ABSTRACT. Meconium impaction is a common condition that affects the equine neonate and often requires immediate veterinary attention. This article highlights the role of the veterinary nurse in assisting the veterinary surgeon with the diagnosis of this condition through the use of digital palpation, radiography and ultrasonography, and providing treatments such as enemas, analgesic medications and fluid therapy Occasionally, despite the best efforts of the vet and the veterinary nurse, the neonate may require hospital referral for intensive care and/or surgical intervention.

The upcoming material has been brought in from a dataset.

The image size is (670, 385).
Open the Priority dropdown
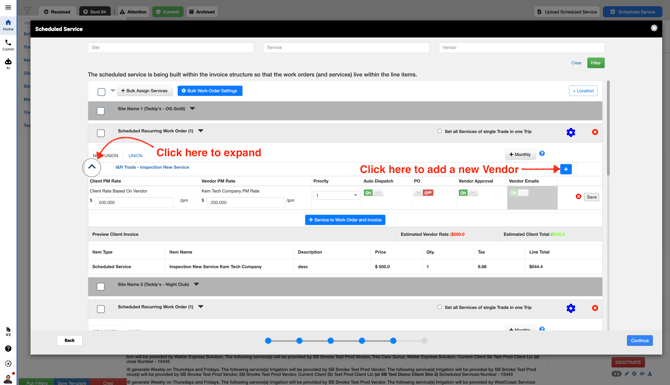336,195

Meconium is the foal’s first faeces, formed in utero and passed after birth. It is a dark, sticky and tarry material comprised of sloughed intestinal secretions, ingested amniotic fluid, cellular debris and mucous (Figure 1).

Figure 1: The normal appearance of meconium, evacuated from a newborn foal a few hours after birth

Meconium impaction, also known as meconium retention in more severe cases, is one of the most common causes of colic in the newborn foal. This condition affects foals that fail to evacuate their first faeces, and the foal develops a painful colonic obstruction. This occurs within the first 12 hours of birth. Most impactions are located in the pelvic inlet of the small colon but can also be situated in the dorsal or transverse colon.

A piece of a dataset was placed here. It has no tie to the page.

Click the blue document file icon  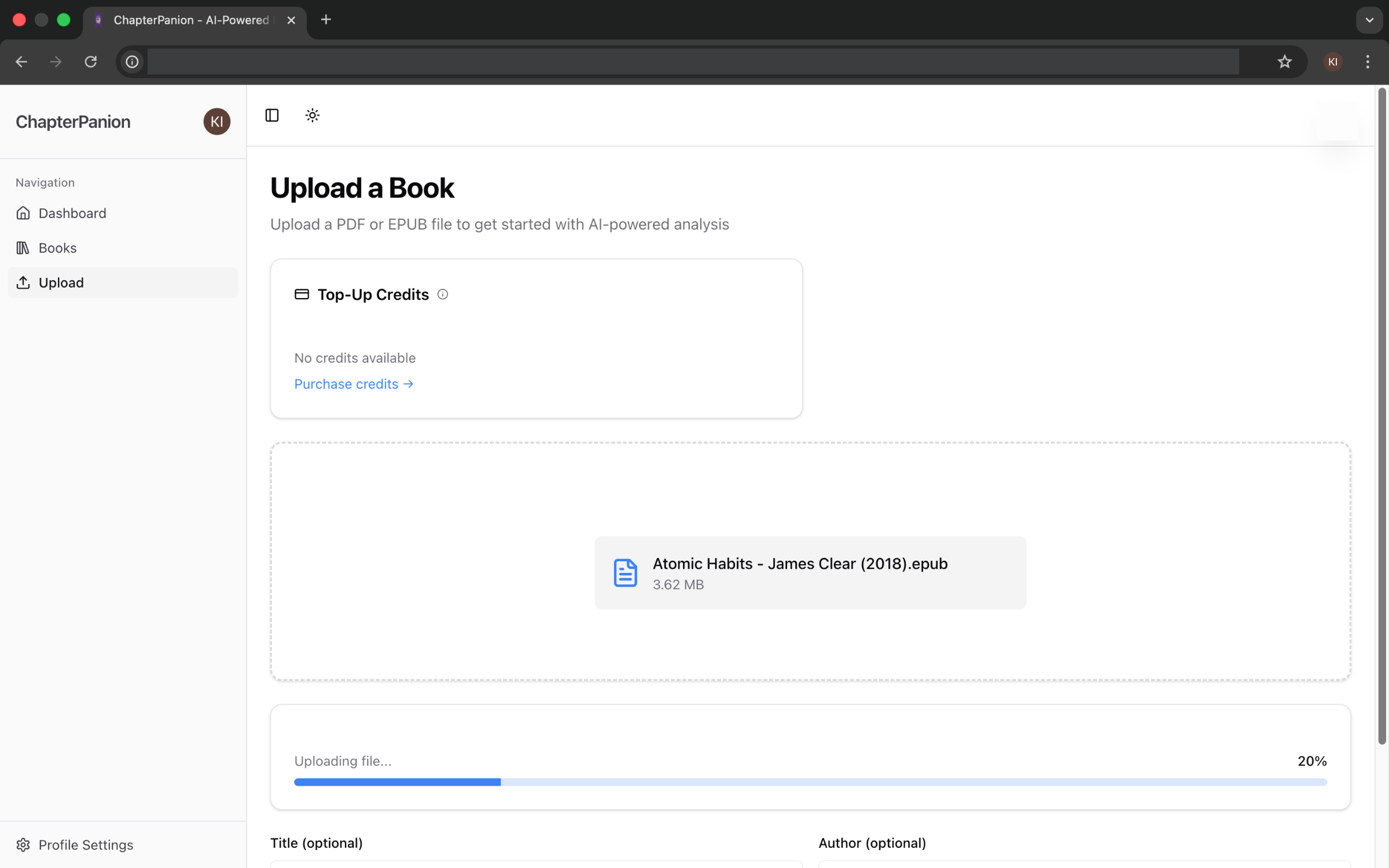625,573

The causes of meconium impaction are still poorly understood, although it is thought that the intrinsic consistency of the material, and the narrowed pelvic inlet of foals, especially in colts, mainly contribute to the condition. Premature neonates with impaired gastrointestinal function may also experience the condition owing to prolonged recumbency and dehydration. It is believed too that late- term foals are prone to this condition.

Meconium impaction can also be a symptom of more serious acquired disorders that result in ileus – for example, septicaemia and neonatal encephalopathy; or congenital conditions such as atresia coli or atresia ani. However, these serious conditions are beyond the scope of this article.

In order to recognise abnormalities in the equine neonate, it is important to be familiar with a foal’s normal post-partum behaviour.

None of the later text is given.